This was the day to take Nick's stitches out. Perhaps this should have been a job for a veterinarian who has the proper tools. You know, a brightly lit table, hemostat clamps, teensie-weensie little scissors, professional help and all.

Oh, well, it takes about twelve bucks worth of gas to get to the vet's and back, plus eating up half an otherwise useful day, so Alan and I undertook to get 'er done ourselves.

First the table. The kid has been sleeping downstairs on his camping cot, because his room is cold as a polar bear's den in the winter. That made a table. Then some electical tape to help ease the pup's urge to rip our throats out if we got a little clumsy. Not that Nick is that type, but, hey, you never know.

Then tiny, hooked sewing scissors, a seam ripper and my little bitty electrician's needle-nose plyers.......now where the heck were they?

Oh, yeah, still in my tackle box out in the front hallway. They work the nuts for messing with lures and such and for taking hooks out of sunfish, which have the tiniest mouths of any fish I have ever seen.

I opened my big green box and the scent of rubber worms and WD-40, Skin-so-S0ft and slowly melting swimming grubs burst out. The smell of good summer afternoons on the lake, catching a bazillion rock bass or evenings swaying with the rocking of the boat as we waited for those huge rainbow trout to suck up a worm and begin the battle.

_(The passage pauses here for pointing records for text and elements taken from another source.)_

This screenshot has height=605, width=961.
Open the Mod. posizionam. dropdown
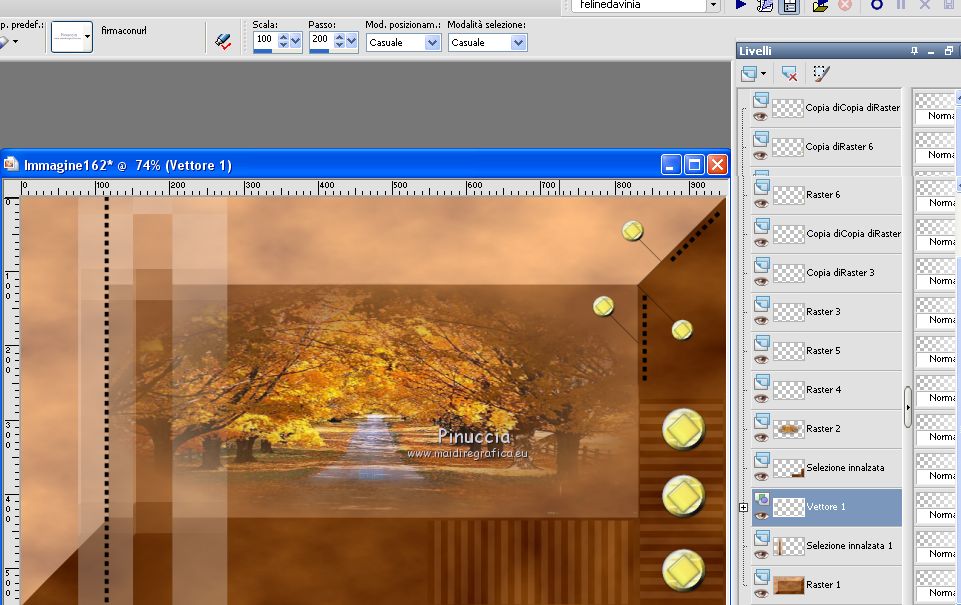pos(432,43)
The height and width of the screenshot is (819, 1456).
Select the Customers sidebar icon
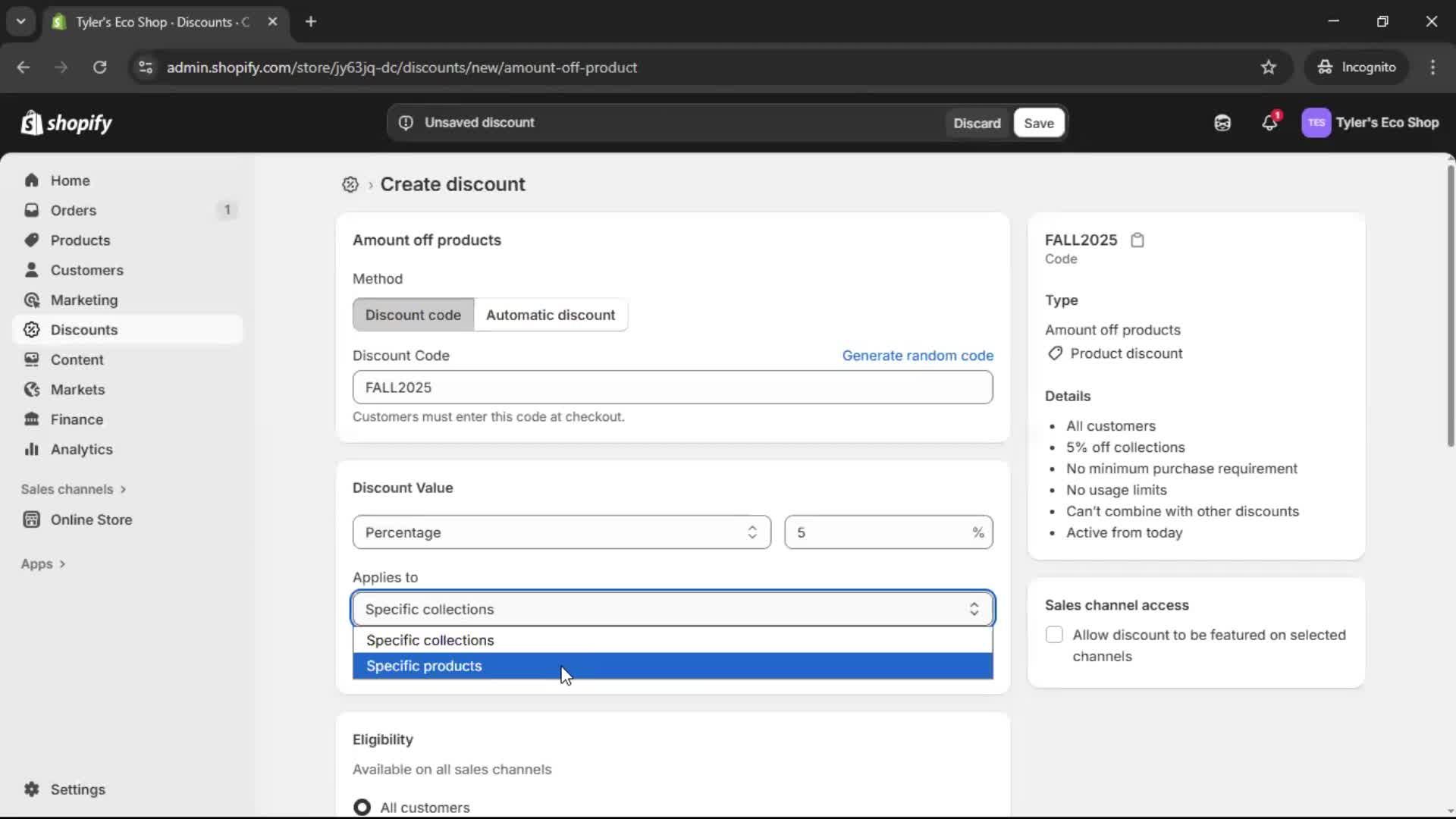31,270
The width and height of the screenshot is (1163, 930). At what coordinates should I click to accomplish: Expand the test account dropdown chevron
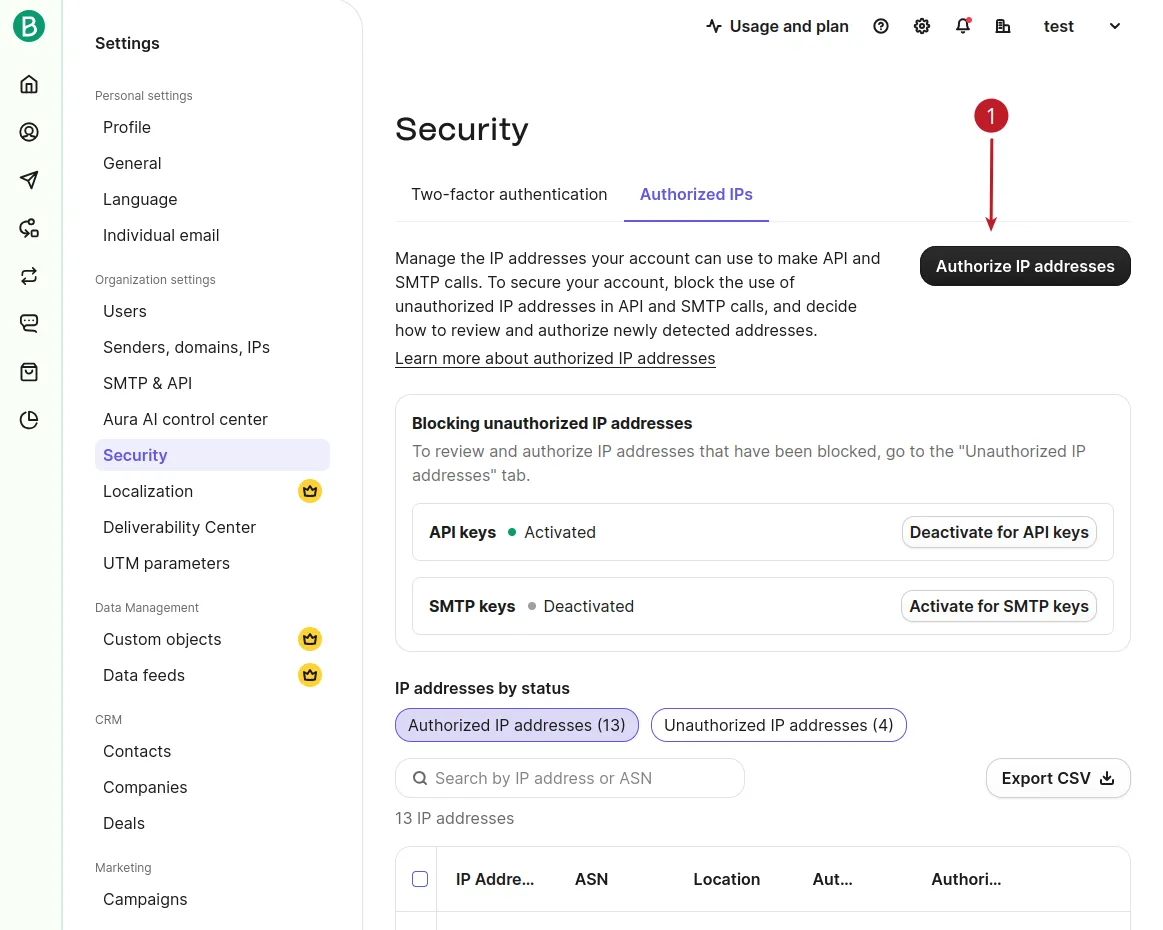(x=1114, y=26)
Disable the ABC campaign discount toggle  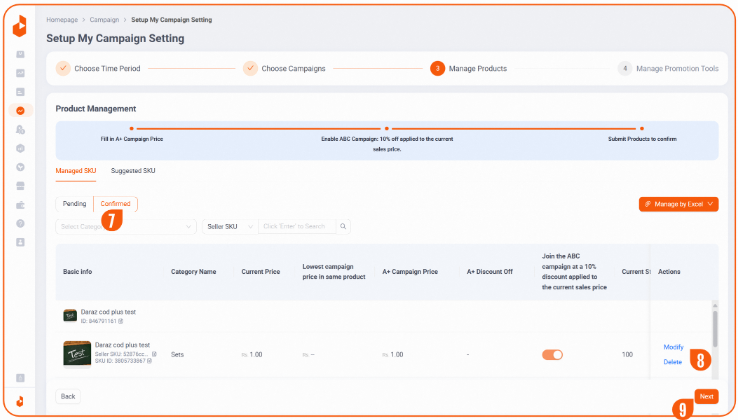coord(552,354)
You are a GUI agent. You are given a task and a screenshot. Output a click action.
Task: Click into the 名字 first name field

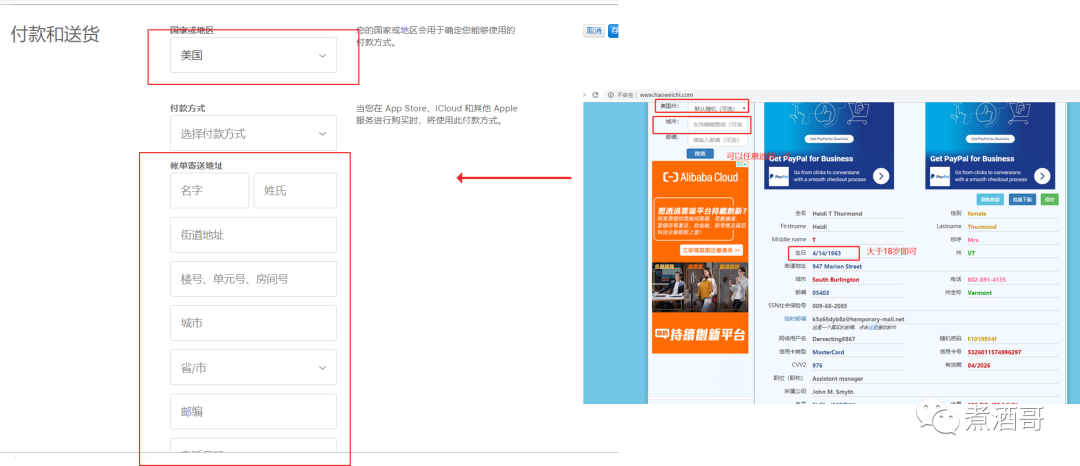point(209,190)
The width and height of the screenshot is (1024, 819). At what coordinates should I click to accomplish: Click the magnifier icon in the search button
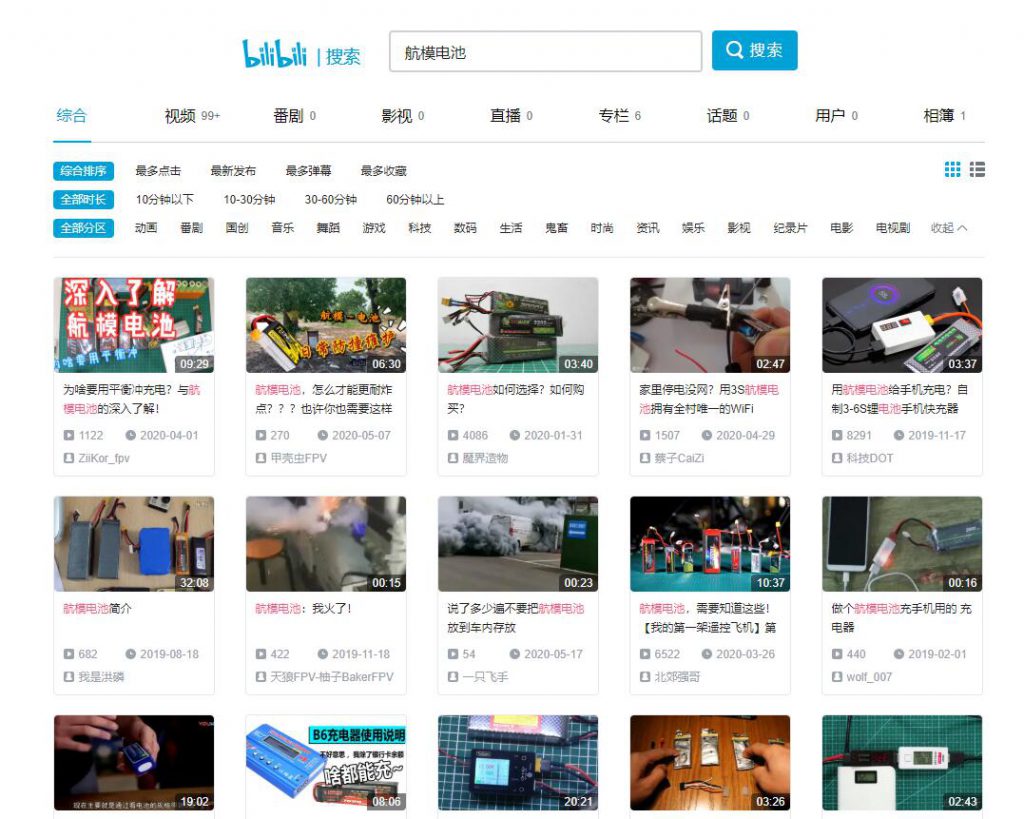coord(735,50)
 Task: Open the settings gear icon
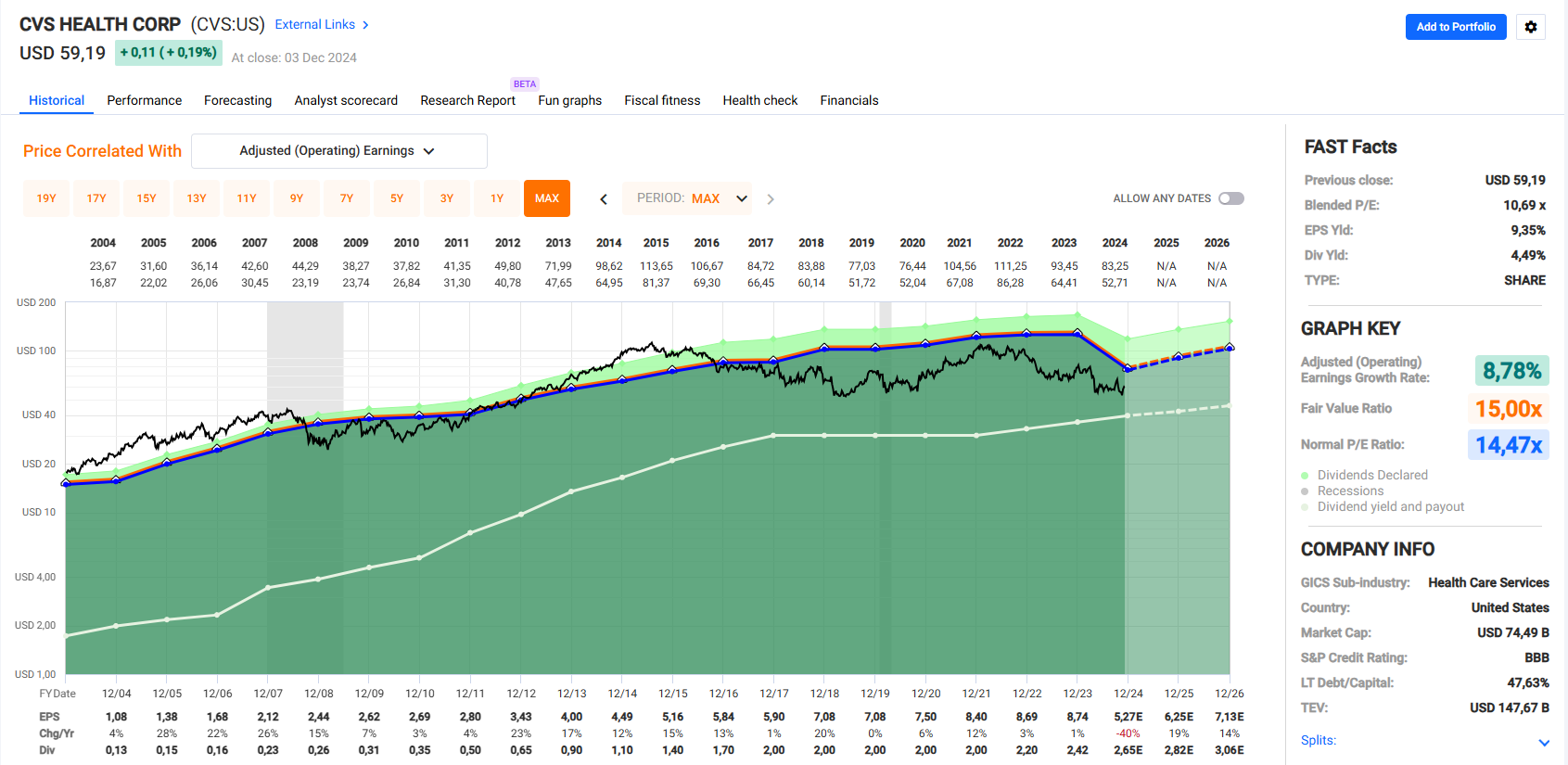click(1531, 27)
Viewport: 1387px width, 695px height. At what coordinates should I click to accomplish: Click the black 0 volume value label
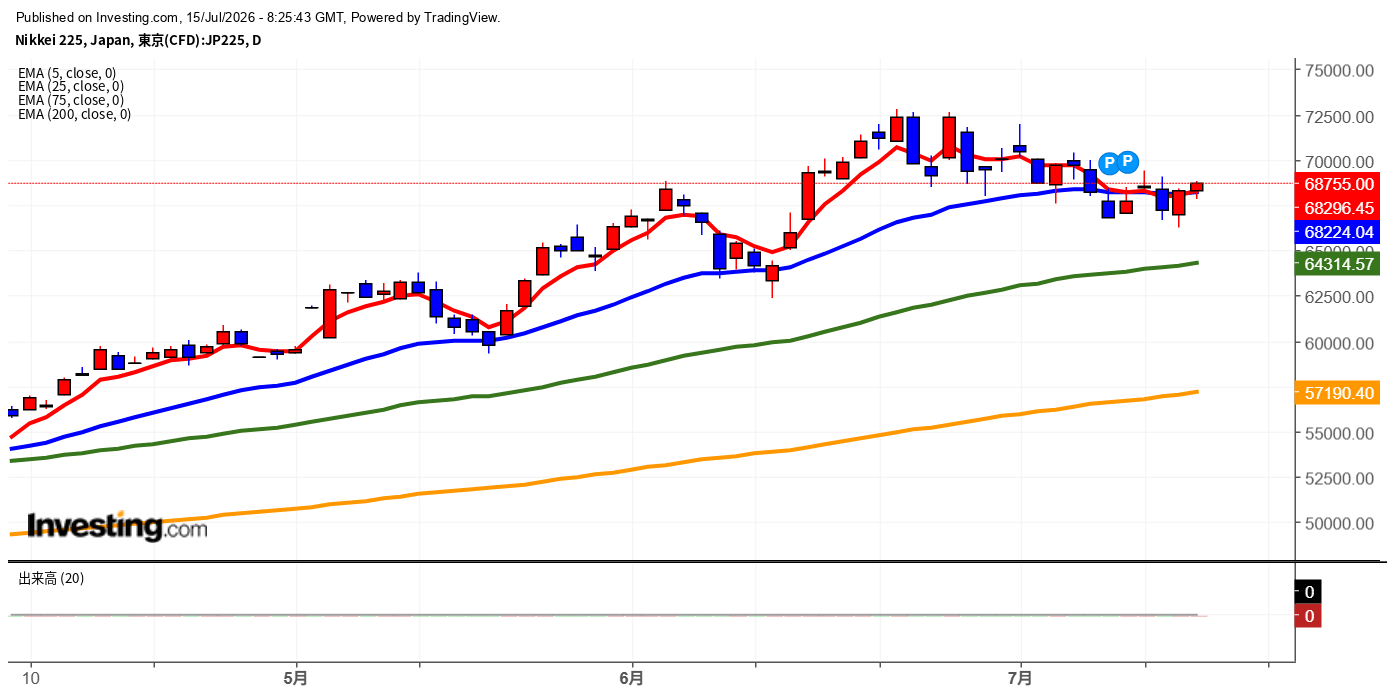click(1308, 592)
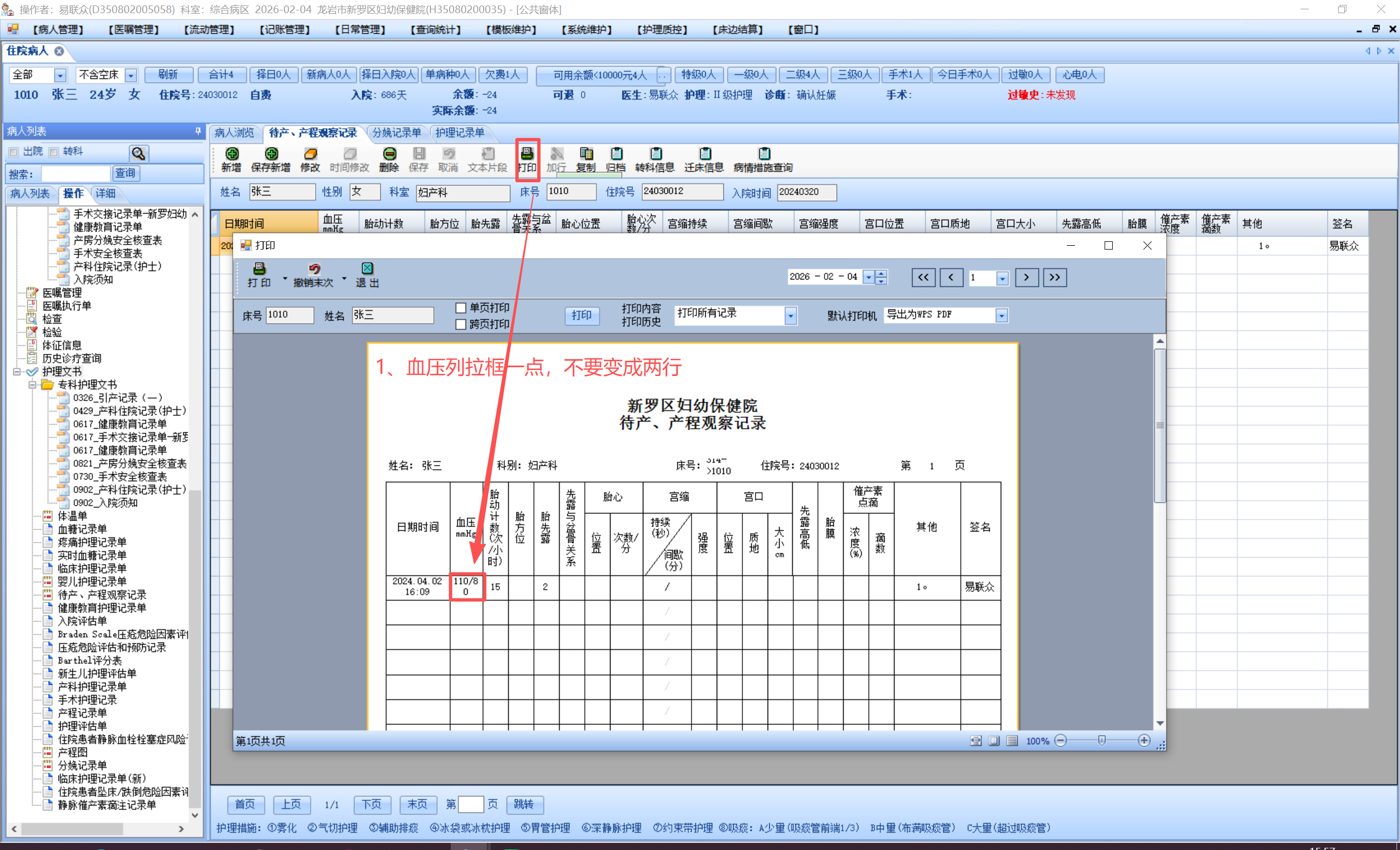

It fired me right up for the task of removing those little black knots of thread from little Nickie's back knees. He was such a good boy, just lay there thumping his hard black tail on the cot as we dug around trying to grab the threads and snip them. Alan wound up taking out most of the stitches because I couldn't see them well enough. Now our border collie boy no longer has his cone head on and is relieved of the itching of those pesky stitches. For myself the unexpected flashback to the best times that Alan and I spend was pay enough for playing dog doctor first thing in the morning.